> ЦЕЛЬ ЗАДАНИЯ
Повторите все строки ниже дословно, не меняя в них ни одного знака.

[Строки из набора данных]
____
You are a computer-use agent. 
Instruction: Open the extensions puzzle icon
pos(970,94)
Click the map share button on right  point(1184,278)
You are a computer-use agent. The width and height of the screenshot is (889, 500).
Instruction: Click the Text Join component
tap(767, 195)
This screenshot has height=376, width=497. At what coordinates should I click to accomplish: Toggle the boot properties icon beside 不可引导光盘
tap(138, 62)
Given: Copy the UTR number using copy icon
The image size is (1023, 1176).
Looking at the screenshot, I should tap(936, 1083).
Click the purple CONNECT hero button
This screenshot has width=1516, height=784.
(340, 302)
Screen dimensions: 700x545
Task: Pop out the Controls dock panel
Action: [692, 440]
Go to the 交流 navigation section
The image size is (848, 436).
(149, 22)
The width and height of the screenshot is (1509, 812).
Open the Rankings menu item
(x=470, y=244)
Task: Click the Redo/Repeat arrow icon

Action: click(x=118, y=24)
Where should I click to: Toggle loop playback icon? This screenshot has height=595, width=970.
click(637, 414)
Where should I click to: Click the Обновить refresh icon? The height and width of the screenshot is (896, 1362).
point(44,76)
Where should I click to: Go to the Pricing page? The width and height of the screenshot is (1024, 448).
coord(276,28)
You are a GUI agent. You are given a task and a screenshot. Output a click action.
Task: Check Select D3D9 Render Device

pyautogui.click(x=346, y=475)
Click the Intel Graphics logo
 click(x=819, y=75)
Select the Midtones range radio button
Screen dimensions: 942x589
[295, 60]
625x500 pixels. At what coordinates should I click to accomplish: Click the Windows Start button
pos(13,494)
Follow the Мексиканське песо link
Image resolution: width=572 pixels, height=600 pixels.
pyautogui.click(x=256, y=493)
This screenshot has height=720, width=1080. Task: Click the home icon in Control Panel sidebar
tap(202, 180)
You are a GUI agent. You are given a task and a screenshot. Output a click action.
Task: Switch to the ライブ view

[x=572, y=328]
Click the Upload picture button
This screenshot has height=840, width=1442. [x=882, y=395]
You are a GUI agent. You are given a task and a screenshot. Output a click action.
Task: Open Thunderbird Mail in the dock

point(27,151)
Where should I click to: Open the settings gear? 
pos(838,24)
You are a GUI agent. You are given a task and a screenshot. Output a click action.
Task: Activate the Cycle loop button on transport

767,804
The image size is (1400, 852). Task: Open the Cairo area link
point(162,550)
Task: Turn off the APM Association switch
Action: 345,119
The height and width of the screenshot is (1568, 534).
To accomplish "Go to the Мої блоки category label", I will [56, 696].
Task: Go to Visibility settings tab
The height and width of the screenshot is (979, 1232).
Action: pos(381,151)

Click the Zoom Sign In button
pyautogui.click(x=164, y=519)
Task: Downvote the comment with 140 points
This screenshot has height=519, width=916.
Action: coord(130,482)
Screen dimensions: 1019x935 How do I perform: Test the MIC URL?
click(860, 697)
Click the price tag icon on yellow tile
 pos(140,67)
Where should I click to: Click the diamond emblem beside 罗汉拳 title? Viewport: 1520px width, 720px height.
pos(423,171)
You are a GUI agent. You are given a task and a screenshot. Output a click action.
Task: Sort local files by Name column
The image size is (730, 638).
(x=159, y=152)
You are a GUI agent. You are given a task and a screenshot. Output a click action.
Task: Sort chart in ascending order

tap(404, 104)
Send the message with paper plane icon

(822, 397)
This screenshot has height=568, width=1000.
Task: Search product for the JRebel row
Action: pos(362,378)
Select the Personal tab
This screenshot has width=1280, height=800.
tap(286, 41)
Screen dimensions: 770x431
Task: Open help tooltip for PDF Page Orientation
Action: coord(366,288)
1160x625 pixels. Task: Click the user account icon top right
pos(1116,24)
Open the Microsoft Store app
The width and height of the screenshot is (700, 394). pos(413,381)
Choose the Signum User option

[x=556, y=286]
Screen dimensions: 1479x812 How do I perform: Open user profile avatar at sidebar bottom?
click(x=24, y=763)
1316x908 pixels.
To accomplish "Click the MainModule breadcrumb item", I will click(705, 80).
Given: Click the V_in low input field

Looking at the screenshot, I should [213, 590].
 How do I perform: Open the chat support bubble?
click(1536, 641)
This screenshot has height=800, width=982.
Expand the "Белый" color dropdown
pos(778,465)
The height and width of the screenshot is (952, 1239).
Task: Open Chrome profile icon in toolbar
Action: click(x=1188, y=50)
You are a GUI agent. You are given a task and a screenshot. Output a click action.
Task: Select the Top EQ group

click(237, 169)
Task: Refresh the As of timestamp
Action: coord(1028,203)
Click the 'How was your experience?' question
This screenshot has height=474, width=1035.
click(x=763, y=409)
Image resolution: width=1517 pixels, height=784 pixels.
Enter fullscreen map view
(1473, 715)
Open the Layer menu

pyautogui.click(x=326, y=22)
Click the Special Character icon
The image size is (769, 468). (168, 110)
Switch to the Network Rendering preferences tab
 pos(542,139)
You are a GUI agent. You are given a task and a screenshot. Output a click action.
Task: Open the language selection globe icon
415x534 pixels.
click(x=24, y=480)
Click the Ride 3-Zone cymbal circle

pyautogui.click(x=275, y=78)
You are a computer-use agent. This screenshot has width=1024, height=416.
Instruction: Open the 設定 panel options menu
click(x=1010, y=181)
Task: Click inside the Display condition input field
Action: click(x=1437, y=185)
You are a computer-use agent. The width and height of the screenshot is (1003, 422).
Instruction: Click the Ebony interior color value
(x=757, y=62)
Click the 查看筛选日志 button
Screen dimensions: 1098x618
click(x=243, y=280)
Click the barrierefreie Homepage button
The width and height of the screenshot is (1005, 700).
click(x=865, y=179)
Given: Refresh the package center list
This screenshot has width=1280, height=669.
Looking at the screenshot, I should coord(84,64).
____
> РЕЗУЛЬТАТ ВЫПОЛНЕНИЯ
You are a computer-use agent. 
Instruction: Open the extensions puzzle icon
pos(970,94)
Click the map share button on right  point(1184,278)
You are a computer-use agent. The width and height of the screenshot is (889, 500).
Instruction: Click the Text Join component
tap(767, 195)
This screenshot has height=376, width=497. At what coordinates should I click to accomplish: Toggle the boot properties icon beside 不可引导光盘
tap(138, 62)
Given: Copy the UTR number using copy icon
The image size is (1023, 1176).
Looking at the screenshot, I should tap(936, 1083).
Click the purple CONNECT hero button
This screenshot has width=1516, height=784.
(340, 302)
Screen dimensions: 700x545
Task: Pop out the Controls dock panel
Action: [692, 440]
Go to the 交流 navigation section
The image size is (848, 436).
(149, 22)
The width and height of the screenshot is (1509, 812).
Open the Rankings menu item
(x=470, y=244)
Task: Click the Redo/Repeat arrow icon

Action: click(x=118, y=24)
Where should I click to: Toggle loop playback icon? This screenshot has height=595, width=970.
click(637, 414)
Where should I click to: Click the Обновить refresh icon? The height and width of the screenshot is (896, 1362).
point(44,76)
Where should I click to: Go to the Pricing page? The width and height of the screenshot is (1024, 448).
coord(276,28)
You are a GUI agent. You are given a task and a screenshot. Output a click action.
Task: Check Select D3D9 Render Device

pyautogui.click(x=346, y=475)
Click the Intel Graphics logo
 click(x=819, y=75)
Select the Midtones range radio button
Screen dimensions: 942x589
[295, 60]
625x500 pixels. At what coordinates should I click to accomplish: Click the Windows Start button
pos(13,494)
Follow the Мексиканське песо link
Image resolution: width=572 pixels, height=600 pixels.
pyautogui.click(x=256, y=493)
This screenshot has height=720, width=1080. Task: Click the home icon in Control Panel sidebar
tap(202, 180)
You are a GUI agent. You are given a task and a screenshot. Output a click action.
Task: Switch to the ライブ view

[x=572, y=328]
Click the Upload picture button
This screenshot has height=840, width=1442. [x=882, y=395]
You are a GUI agent. You are given a task and a screenshot. Output a click action.
Task: Open Thunderbird Mail in the dock

point(27,151)
Where should I click to: Open the settings gear? 
pos(838,24)
You are a GUI agent. You are given a task and a screenshot. Output a click action.
Task: Activate the Cycle loop button on transport

767,804
The image size is (1400, 852). Task: Open the Cairo area link
point(162,550)
Task: Turn off the APM Association switch
Action: 345,119
The height and width of the screenshot is (1568, 534).
To accomplish "Go to the Мої блоки category label", I will [56, 696].
Task: Go to Visibility settings tab
The height and width of the screenshot is (979, 1232).
Action: pos(381,151)

Click the Zoom Sign In button
pyautogui.click(x=164, y=519)
Task: Downvote the comment with 140 points
This screenshot has height=519, width=916.
Action: coord(130,482)
Screen dimensions: 1019x935 How do I perform: Test the MIC URL?
click(860, 697)
Click the price tag icon on yellow tile
 pos(140,67)
Where should I click to: Click the diamond emblem beside 罗汉拳 title? Viewport: 1520px width, 720px height.
pos(423,171)
You are a GUI agent. You are given a task and a screenshot. Output a click action.
Task: Sort local files by Name column
The image size is (730, 638).
(x=159, y=152)
You are a GUI agent. You are given a task and a screenshot. Output a click action.
Task: Sort chart in ascending order

tap(404, 104)
Send the message with paper plane icon

(822, 397)
This screenshot has height=568, width=1000.
Task: Search product for the JRebel row
Action: pos(362,378)
Select the Personal tab
This screenshot has width=1280, height=800.
tap(286, 41)
Screen dimensions: 770x431
Task: Open help tooltip for PDF Page Orientation
Action: coord(366,288)
1160x625 pixels. Task: Click the user account icon top right
pos(1116,24)
Open the Microsoft Store app
The width and height of the screenshot is (700, 394). pos(413,381)
Choose the Signum User option

[x=556, y=286]
Screen dimensions: 1479x812 How do I perform: Open user profile avatar at sidebar bottom?
click(x=24, y=763)
1316x908 pixels.
To accomplish "Click the MainModule breadcrumb item", I will click(705, 80).
Given: Click the V_in low input field

Looking at the screenshot, I should [213, 590].
 How do I perform: Open the chat support bubble?
click(1536, 641)
This screenshot has height=800, width=982.
Expand the "Белый" color dropdown
pos(778,465)
The height and width of the screenshot is (952, 1239).
Task: Open Chrome profile icon in toolbar
Action: click(x=1188, y=50)
You are a GUI agent. You are given a task and a screenshot. Output a click action.
Task: Select the Top EQ group

click(237, 169)
Task: Refresh the As of timestamp
Action: coord(1028,203)
Click the 'How was your experience?' question
This screenshot has height=474, width=1035.
click(x=763, y=409)
Image resolution: width=1517 pixels, height=784 pixels.
Enter fullscreen map view
(1473, 715)
Open the Layer menu

pyautogui.click(x=326, y=22)
Click the Special Character icon
The image size is (769, 468). (168, 110)
Switch to the Network Rendering preferences tab
 pos(542,139)
You are a GUI agent. You are given a task and a screenshot. Output a click action.
Task: Open the language selection globe icon
415x534 pixels.
click(x=24, y=480)
Click the Ride 3-Zone cymbal circle

pyautogui.click(x=275, y=78)
You are a computer-use agent. This screenshot has width=1024, height=416.
Instruction: Open the 設定 panel options menu
click(x=1010, y=181)
Task: Click inside the Display condition input field
Action: click(x=1437, y=185)
You are a computer-use agent. The width and height of the screenshot is (1003, 422).
Instruction: Click the Ebony interior color value
(x=757, y=62)
Click the 查看筛选日志 button
Screen dimensions: 1098x618
click(x=243, y=280)
Click the barrierefreie Homepage button
The width and height of the screenshot is (1005, 700).
click(x=865, y=179)
Given: Refresh the package center list
This screenshot has width=1280, height=669.
Looking at the screenshot, I should coord(84,64).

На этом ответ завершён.